Peptidoglycan labeling.

Peptidoglycan precursor probe alkyne-d-alanine-d-alanine (2 mM; custom synthesized by WuXi AppTech) was added to cultures for the final 10 min of incubation. Cells were washed three times in cold PBS and fixed in 2% formaldehyde for 10 min. Cells were washed in PBS and then subjected to Copper-catalysed azide-alkyne cycloaddition (CuAAC) with picolyl azide‐AF488 or picolyl azide‐TAMRA (Click Chemistry Tools) as described previously (69, 70).

CFU and growth curves.

Wild-type plus pL5pTetO, wild-type plus pL5pTetO-rodA-mRFP, ΔrodA plus pL5pTetO, and ΔrodA plus pL5pTetO-rodA-mRFP cells were grown to stationary phase and then back-diluted and allowed to grow overnight to log phase (OD₆₀₀, 0.5 to 0.8).

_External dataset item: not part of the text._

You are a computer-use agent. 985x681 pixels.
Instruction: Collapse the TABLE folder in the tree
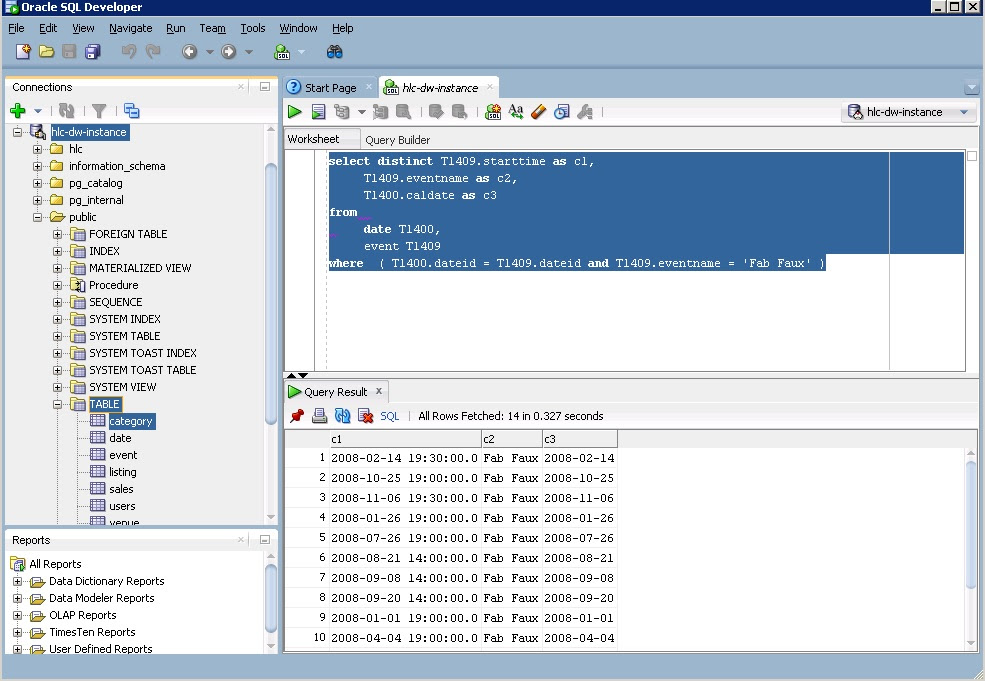pyautogui.click(x=58, y=404)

Cultures were back-diluted once more to an OD₆₀₀ of 0.05. Lysozyme and mutanolysin were added as described above. Triplicate cultures were incubated at 37°C with shaking at 150 rpm for 5 h. Aliquots were periodically plated for determination of CFU.

Moenomycin treatment.

Wild-type cells were grown to stationary phase, back-diluted, and allowed to grow overnight to log phase (OD₆₀₀, 0.5 to 0.8). Moenomycin (Cayman Chemicals; catalog no. 15506) was added at concentrations described in the text. Cultures were incubated at 37°C with shaking at 400 rpm for 30 min in a Benchmark Scientific MultiTherm H5000-H shaker.

Viability staining.

Staining was calibrated using untreated cells as a live control and 70% isopropanol-treated cells as a dead control. Following 90 min of treatment with lysozyme and mutanolysin, cells expressing RodA-mRFP were washed with HEPES-buffered saline (HBS) twice and resuspended in HBS plus SYTOX green (Fisher Scientific; catalog no. S7020) at a final concentration of 2.5 μM. For cells expressing MurG-Dendra2, propidium iodide was added to a final concentration of 4 μM. Cells were then incubated in the dark for an additional 30 min and imaged immediately.

Imaging.

Cells were placed on pads made of 1% agarose in water. Images were acquired on a Nikon Eclipse E600 fluorescence microscope at exposure times detailed in the text.

Image analysis.

Cell outlines were traced using Oufti (71). Demographs were generated using tools built into the program. Intensity profiles of nonseptating labeled cells only were generated using MATLAB code described previously (42). Polarity ratios were calculated by combining signal values for 15% of the cell length on either pole and dividing the sum by the total cell fluorescence. Beeswarm plots and boxplots were generated on R studio. Super plots were generated as described previously (72).

Membrane fractionation and Western blotting.

Wild-type M. smegmatis and cells expressing RodA-mRFP were grown to an OD₆₀₀ of ~0.6 and lysed by nitrogen cavitation. Lysates were separated into cytoplasm and membrane fractions by ultracentrifugation at 35,000 rpm for 2 h. Protein concentration was adjusted to 560 μg/mL. Cell lysate or fractionated samples were separated by SDS-PAGE on a 4-to-20% polyacrylamide gel and transferred to a polyvinylidene difluoride (PVDF) membrane. The membrane was blocked with 3% skim milk in PBS plus 0.05% Tween 80 (PBST) and then incubated overnight with primary monoclonal mouse anti-RFP. Antibodies were detected with appropriate secondary antibodies conjugated to horseradish peroxidase (GE Healthcare, Chicago, IL). Membranes were rinsed in PBS plus 0.05% Tween 20 before visualization.